#### Task goal
From the line with "Click the Iran national flag image" to the final line of the data below, please write out every line exactly, with no pictures.

*****

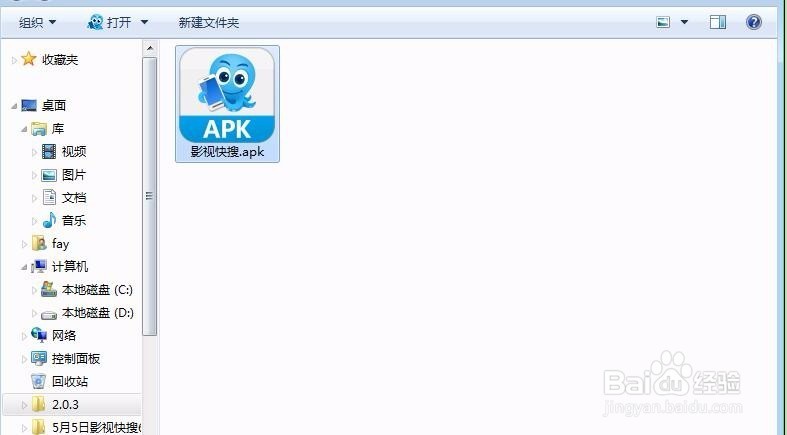This screenshot has height=435, width=787.
Task: Select 收藏夹 star icon
Action: [x=29, y=59]

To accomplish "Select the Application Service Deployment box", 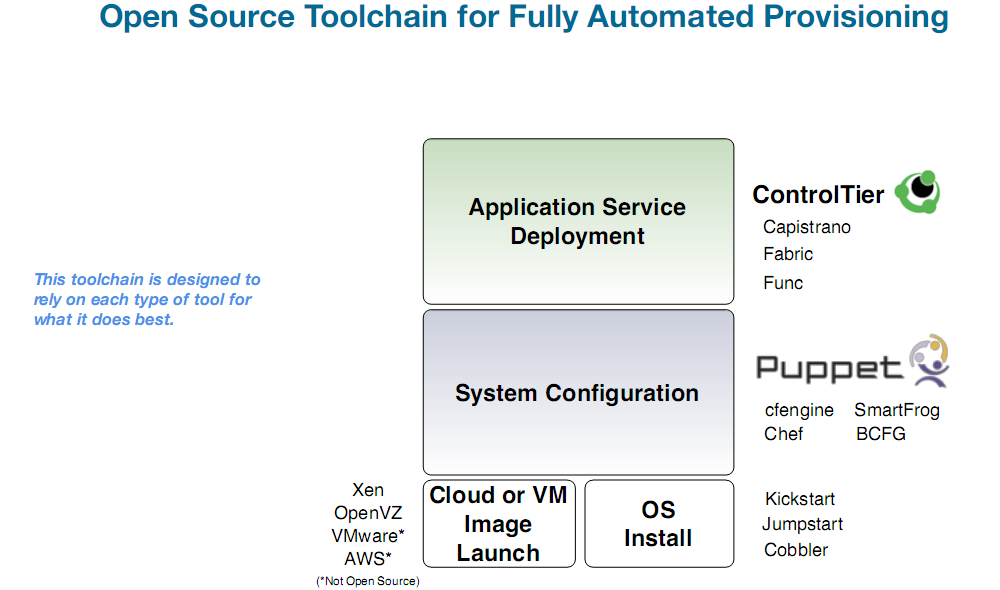I will pos(578,221).
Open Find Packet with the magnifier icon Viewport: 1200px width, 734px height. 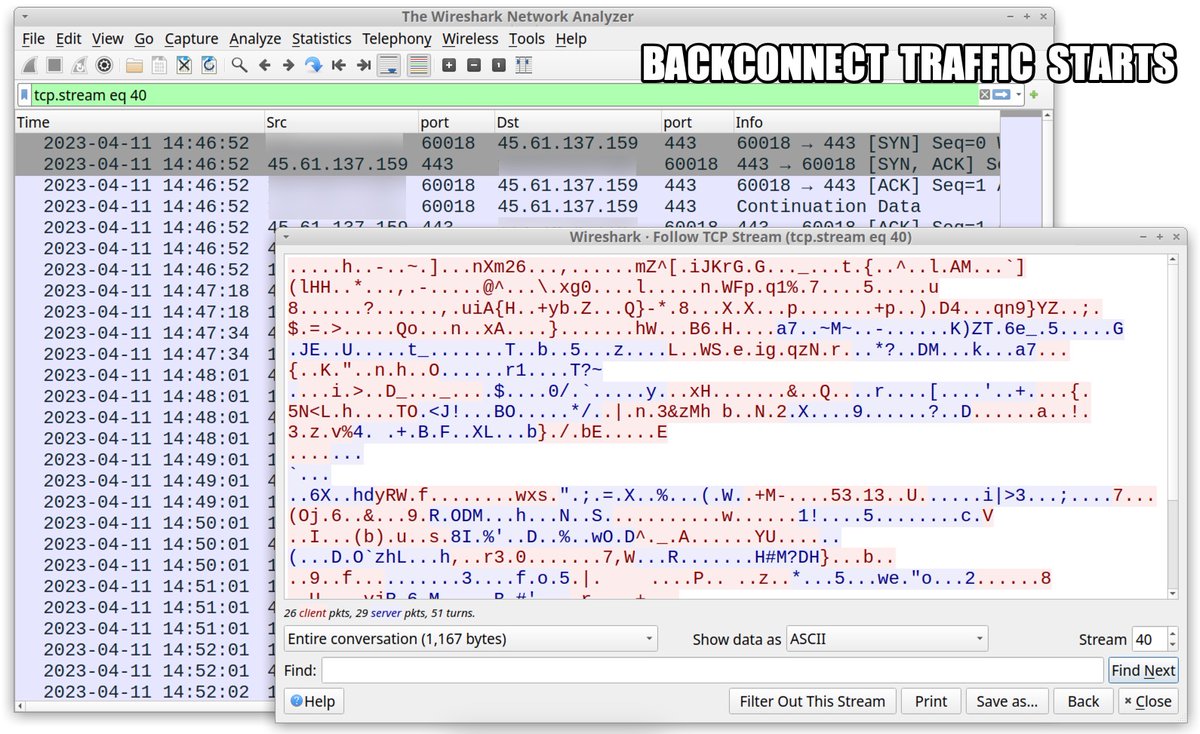(x=241, y=65)

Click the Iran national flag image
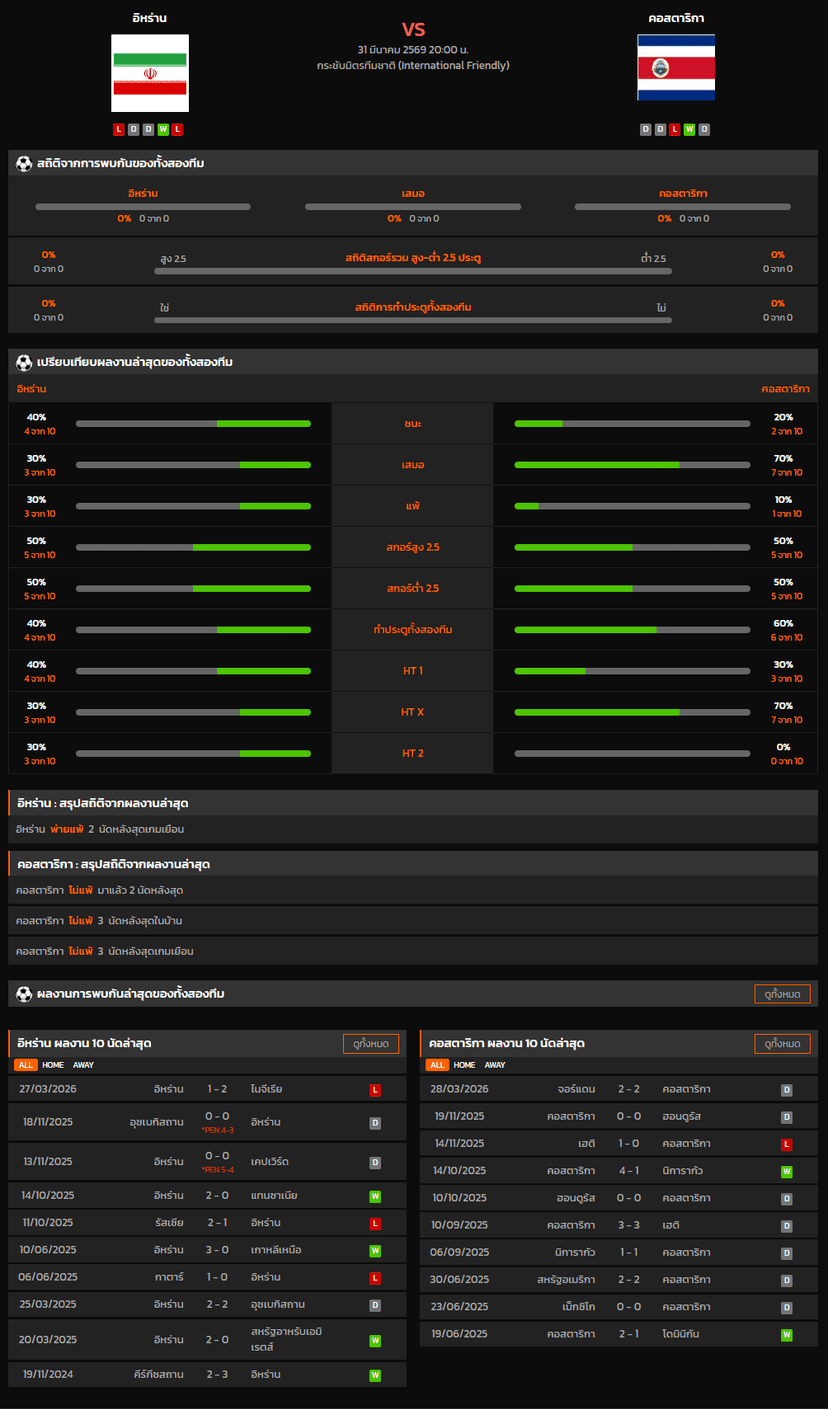click(x=150, y=73)
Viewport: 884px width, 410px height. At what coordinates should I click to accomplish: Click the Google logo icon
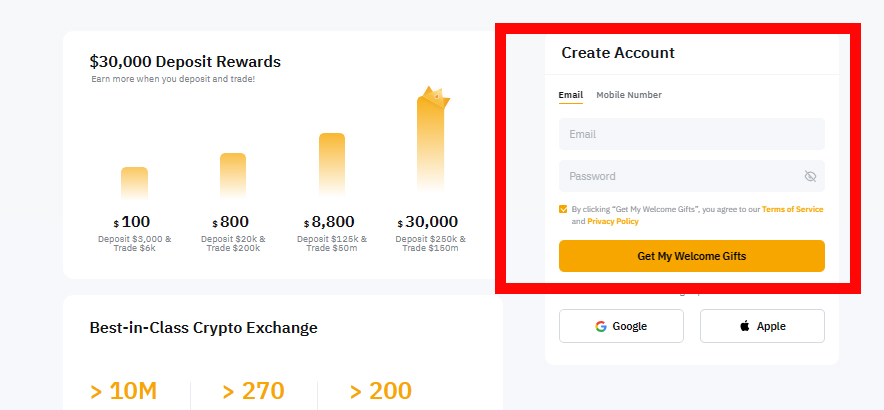click(601, 326)
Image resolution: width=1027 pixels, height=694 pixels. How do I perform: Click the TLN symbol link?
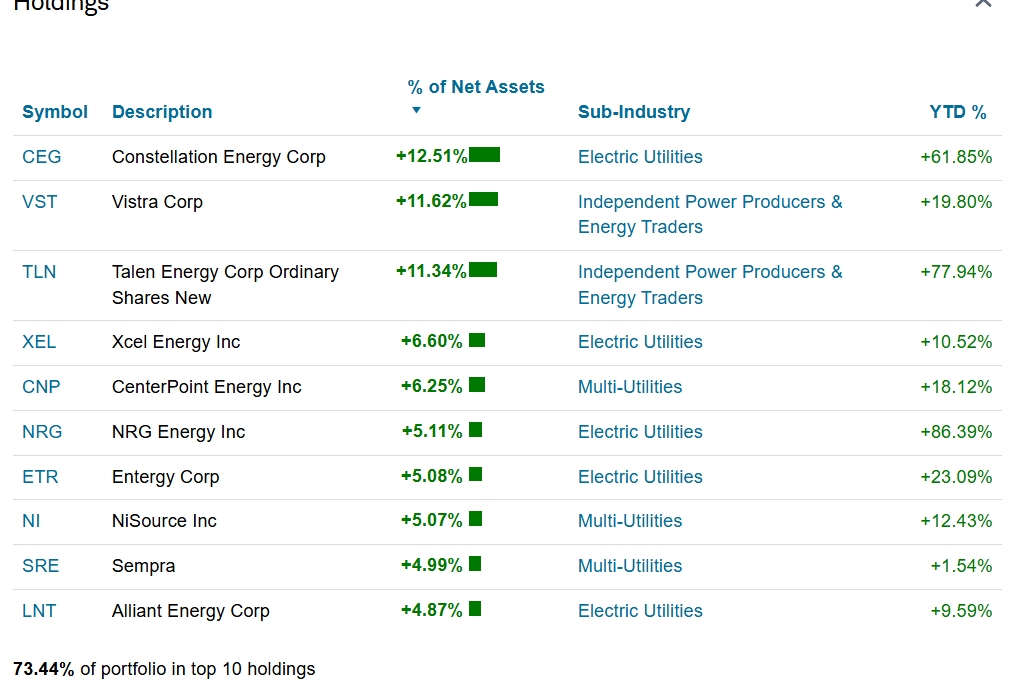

*****

#### Answer space
Click the Iran national flag image
click(x=150, y=73)
Viewport: 884px width, 410px height. At what coordinates should I click to accomplish: Click the Google logo icon
click(601, 326)
Image resolution: width=1027 pixels, height=694 pixels. How do I perform: Click the TLN symbol link?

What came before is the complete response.